Solar lentigo is formed by excessive exposure to the sun. When skin is exposed to too much sunlight, melanocytes work in an enhanced mode, producing more pigment than normal, and then dark spots come up.
Dark brown spots can also be formed from skin injuries. It can happen after a burn, cut or an insect bite. A dark area or patch may appear when the wound heals. That pigmentation will fade with time if you don't re-injure your skin. Inflammation of the skin can also result in dark spots. Eczema, psoriasis, and acne are just a few of the conditions that cause inflammation.
Often, hormonal changes in the body lead to the formation of brown spots, or melasma. Hormonal changes can occur during pregnancy, with age, during menopause, or with the use of certain medicines, such as birth control. Female hormones provoke the release of melanin. Pigmented circles appear around the eyes of pregnant women. The presence of brown spots on the faces and bodies of older women is called age-related hyperpigmentation.
In addition, the reasons for dark hyperpigmentation spots can be:
- A genetic factor.
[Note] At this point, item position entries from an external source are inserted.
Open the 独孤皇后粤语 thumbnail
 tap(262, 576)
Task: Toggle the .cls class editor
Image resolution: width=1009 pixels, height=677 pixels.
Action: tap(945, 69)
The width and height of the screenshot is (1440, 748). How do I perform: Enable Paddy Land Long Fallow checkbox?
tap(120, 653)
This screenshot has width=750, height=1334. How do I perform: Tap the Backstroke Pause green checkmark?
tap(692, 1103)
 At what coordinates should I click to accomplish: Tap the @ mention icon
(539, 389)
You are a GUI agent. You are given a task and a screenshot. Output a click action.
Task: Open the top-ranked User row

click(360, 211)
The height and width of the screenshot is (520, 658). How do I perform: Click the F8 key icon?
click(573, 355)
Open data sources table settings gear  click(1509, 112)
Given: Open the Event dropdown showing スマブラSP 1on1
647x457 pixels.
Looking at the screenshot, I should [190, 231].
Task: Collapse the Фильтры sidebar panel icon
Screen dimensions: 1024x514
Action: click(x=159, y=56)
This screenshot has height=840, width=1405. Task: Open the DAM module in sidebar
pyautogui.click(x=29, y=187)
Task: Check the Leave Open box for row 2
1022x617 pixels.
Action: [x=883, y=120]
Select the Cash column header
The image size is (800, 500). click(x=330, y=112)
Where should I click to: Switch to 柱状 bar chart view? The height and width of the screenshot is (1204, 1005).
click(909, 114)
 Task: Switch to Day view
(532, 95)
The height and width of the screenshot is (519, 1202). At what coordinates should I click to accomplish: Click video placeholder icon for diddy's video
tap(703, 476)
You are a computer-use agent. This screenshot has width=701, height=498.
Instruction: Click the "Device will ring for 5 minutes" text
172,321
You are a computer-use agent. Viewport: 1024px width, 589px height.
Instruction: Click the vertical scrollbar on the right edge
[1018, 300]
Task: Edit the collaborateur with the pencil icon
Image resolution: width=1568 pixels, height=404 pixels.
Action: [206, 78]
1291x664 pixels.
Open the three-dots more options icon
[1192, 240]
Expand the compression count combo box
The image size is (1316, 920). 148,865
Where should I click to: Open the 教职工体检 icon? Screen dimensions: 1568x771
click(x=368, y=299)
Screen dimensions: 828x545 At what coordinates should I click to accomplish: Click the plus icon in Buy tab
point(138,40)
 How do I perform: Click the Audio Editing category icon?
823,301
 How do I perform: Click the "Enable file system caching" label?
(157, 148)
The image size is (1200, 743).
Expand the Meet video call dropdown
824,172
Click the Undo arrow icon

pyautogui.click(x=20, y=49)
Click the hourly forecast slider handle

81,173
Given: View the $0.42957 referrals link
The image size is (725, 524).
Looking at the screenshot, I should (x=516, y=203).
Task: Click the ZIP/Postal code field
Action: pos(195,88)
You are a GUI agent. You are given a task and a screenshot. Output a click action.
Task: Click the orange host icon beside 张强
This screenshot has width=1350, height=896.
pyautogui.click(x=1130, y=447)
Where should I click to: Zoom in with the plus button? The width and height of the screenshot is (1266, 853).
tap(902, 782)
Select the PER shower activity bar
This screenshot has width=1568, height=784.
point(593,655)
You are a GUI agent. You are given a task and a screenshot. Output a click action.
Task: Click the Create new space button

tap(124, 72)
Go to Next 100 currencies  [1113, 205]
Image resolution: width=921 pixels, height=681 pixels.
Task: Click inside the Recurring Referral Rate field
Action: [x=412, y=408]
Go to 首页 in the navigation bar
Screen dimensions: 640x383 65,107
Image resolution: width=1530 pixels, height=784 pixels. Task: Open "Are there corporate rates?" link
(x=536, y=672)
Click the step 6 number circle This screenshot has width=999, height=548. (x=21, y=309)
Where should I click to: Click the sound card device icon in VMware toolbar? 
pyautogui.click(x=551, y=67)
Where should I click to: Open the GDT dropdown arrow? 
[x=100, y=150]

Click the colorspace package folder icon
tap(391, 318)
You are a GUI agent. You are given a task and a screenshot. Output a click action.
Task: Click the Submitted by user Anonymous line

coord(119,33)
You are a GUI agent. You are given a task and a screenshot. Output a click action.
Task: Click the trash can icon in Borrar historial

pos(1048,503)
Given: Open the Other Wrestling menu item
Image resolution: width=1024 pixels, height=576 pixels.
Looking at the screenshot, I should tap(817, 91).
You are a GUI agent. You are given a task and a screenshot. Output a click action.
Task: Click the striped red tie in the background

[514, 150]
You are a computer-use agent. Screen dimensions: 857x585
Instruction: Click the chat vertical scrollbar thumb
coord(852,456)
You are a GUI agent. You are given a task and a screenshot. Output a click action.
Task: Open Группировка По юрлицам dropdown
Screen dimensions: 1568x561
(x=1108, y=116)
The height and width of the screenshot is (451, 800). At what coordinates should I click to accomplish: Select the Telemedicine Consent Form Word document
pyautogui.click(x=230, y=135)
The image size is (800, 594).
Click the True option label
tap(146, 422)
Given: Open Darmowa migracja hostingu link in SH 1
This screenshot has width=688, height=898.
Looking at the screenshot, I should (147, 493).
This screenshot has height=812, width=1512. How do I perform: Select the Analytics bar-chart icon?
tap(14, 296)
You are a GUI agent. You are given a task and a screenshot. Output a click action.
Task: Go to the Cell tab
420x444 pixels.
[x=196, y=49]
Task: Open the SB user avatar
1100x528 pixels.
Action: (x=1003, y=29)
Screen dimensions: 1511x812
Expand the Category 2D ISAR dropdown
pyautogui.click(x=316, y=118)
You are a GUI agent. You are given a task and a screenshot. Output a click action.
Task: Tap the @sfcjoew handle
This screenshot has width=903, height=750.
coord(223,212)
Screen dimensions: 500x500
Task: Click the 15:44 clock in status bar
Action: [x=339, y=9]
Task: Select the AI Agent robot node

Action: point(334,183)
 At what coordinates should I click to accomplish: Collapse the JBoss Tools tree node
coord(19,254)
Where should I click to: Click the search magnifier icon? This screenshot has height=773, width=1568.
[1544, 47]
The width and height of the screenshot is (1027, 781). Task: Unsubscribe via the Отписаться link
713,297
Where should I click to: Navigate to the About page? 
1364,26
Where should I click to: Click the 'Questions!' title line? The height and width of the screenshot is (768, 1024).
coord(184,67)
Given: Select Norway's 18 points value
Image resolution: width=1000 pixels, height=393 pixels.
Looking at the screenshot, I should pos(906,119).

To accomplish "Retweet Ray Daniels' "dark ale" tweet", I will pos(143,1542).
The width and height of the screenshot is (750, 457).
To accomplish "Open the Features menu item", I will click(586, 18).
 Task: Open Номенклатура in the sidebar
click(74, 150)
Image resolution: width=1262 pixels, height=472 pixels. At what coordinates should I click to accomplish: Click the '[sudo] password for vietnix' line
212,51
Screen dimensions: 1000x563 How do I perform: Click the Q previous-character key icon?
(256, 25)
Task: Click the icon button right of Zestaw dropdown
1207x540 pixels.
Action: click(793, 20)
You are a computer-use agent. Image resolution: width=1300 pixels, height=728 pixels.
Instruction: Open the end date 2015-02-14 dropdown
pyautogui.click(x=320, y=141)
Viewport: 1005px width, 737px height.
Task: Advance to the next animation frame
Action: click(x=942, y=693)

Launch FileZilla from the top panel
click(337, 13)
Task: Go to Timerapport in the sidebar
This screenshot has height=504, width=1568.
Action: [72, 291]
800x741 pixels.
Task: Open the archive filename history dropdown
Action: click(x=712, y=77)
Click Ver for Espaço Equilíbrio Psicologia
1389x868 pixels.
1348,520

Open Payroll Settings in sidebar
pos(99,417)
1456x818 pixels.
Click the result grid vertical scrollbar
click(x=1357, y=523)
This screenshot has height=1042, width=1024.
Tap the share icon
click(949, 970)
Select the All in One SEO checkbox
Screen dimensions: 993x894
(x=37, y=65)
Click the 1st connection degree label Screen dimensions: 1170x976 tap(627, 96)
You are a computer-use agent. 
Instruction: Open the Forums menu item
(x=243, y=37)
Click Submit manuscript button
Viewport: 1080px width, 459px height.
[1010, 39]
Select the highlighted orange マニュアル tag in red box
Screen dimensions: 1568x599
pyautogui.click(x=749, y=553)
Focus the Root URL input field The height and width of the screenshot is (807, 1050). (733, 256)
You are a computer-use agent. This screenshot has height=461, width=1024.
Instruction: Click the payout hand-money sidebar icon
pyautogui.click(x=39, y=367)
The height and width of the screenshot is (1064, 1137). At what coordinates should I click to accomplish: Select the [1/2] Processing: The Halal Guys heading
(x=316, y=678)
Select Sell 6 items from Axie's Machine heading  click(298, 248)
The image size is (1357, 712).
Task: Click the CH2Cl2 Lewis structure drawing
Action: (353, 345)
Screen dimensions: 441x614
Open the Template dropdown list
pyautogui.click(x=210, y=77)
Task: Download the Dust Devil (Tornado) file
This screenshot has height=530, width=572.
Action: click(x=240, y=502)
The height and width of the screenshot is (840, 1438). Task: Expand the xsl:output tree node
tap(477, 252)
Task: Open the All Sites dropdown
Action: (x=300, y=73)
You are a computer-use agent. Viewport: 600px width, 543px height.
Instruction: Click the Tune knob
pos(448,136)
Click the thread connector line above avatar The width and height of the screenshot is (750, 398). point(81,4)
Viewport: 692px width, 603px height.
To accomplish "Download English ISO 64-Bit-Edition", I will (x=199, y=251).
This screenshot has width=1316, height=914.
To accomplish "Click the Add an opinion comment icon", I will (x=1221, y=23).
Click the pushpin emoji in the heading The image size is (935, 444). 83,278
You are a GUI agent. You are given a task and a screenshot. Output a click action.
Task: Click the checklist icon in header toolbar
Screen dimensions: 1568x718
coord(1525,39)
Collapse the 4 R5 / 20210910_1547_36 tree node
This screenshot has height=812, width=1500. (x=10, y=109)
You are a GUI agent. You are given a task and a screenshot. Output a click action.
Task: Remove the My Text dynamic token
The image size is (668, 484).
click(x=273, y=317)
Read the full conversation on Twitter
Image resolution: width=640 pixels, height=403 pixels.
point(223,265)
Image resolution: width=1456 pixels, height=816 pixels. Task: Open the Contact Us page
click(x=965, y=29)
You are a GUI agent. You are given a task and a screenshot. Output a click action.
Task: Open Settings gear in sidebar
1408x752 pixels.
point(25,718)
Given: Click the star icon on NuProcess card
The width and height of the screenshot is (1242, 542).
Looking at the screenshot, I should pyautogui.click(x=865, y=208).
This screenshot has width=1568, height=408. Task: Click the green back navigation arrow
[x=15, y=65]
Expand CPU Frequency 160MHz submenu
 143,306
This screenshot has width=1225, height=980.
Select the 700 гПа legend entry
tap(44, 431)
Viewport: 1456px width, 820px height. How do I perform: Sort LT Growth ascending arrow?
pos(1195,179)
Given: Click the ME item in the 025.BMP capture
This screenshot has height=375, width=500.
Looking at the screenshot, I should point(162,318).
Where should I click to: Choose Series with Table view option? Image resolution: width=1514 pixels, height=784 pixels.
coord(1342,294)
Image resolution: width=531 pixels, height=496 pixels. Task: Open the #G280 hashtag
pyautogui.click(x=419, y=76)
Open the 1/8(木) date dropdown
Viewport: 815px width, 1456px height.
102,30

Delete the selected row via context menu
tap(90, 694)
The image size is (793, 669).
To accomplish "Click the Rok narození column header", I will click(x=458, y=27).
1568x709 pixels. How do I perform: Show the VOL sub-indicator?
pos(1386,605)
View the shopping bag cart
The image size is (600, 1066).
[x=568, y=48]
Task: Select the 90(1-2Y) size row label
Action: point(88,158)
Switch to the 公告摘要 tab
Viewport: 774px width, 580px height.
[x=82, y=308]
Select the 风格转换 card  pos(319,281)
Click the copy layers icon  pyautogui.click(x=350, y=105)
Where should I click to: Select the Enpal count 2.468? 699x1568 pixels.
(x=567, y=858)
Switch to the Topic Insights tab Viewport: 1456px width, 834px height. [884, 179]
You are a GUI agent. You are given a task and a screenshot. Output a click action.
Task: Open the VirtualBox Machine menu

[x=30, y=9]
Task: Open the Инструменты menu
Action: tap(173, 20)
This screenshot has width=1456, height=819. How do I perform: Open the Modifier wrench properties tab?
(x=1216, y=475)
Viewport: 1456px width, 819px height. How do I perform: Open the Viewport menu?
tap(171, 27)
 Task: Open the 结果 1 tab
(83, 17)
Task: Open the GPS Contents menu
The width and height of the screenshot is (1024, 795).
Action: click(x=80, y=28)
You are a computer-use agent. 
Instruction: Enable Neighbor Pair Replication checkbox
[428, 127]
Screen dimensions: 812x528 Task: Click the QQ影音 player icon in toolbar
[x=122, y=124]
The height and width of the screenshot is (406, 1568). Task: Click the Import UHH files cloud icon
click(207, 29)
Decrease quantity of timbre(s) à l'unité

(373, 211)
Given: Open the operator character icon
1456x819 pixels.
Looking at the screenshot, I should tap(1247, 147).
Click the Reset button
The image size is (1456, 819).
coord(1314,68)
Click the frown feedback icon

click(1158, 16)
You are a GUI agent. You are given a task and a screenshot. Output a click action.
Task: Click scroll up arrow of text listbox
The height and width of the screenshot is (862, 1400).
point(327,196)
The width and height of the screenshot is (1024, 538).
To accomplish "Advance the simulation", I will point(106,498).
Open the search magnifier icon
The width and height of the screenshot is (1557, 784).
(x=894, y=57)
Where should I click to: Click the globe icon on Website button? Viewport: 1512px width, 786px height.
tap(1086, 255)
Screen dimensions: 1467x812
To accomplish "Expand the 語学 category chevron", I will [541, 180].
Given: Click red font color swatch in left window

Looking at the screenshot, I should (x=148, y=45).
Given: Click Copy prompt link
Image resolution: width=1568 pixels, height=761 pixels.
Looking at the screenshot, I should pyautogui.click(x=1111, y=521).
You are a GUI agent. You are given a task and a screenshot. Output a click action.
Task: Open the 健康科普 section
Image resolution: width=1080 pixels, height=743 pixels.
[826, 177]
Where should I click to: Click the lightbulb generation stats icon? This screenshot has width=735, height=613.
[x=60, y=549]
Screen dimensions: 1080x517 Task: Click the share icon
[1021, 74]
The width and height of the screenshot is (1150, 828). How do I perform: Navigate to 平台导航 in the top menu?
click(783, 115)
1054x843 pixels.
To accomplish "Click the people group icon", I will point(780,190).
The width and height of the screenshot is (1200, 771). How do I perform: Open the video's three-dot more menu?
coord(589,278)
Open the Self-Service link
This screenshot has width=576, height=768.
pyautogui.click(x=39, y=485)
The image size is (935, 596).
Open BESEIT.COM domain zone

For example, children's freckles.
- Stress can cause metabolic processes to be disrupted and can lead to excess melanin production.
- Autoimmune diseases, endocrine system anomalies or gastrointestinal problems.
Preventing dark spots
The best way to prevent hyperpigmentation is to limit the time spent outside and wear sunscreen. When applied daily, sunscreen helps not only prevent new spots from forming but also clear up existing ones.
But what if the stains are already there? What is the best way to get rid of hyperpigmentation?
Age spots can be removed in different ways:
- Chemical peeling. It involves the use of acid solutions that lead to the removal of superficial skin layers. Chemical peeling is suitable for superficial
- Phototherapy is a popular method, the essence of which is to expose pigmented skin to light waves without ultraviolet rays. Due to this effect, melanin is destroyed, and skin colour is evened out.
- Laser therapy has the same effect as phototherapy but is more productive. The intensity and depth of the laser pulse are adjusted by the dermatologist to ensure that healthy tissues around are not damaged. The technique can be done on both the epidermis and the dermis of the skin.
Professionally performed dermatological procedures allow you to completely or partially remove dark pigmentation spots. The optimal method must be chosen by the doctor based on the patient's history and individual traits.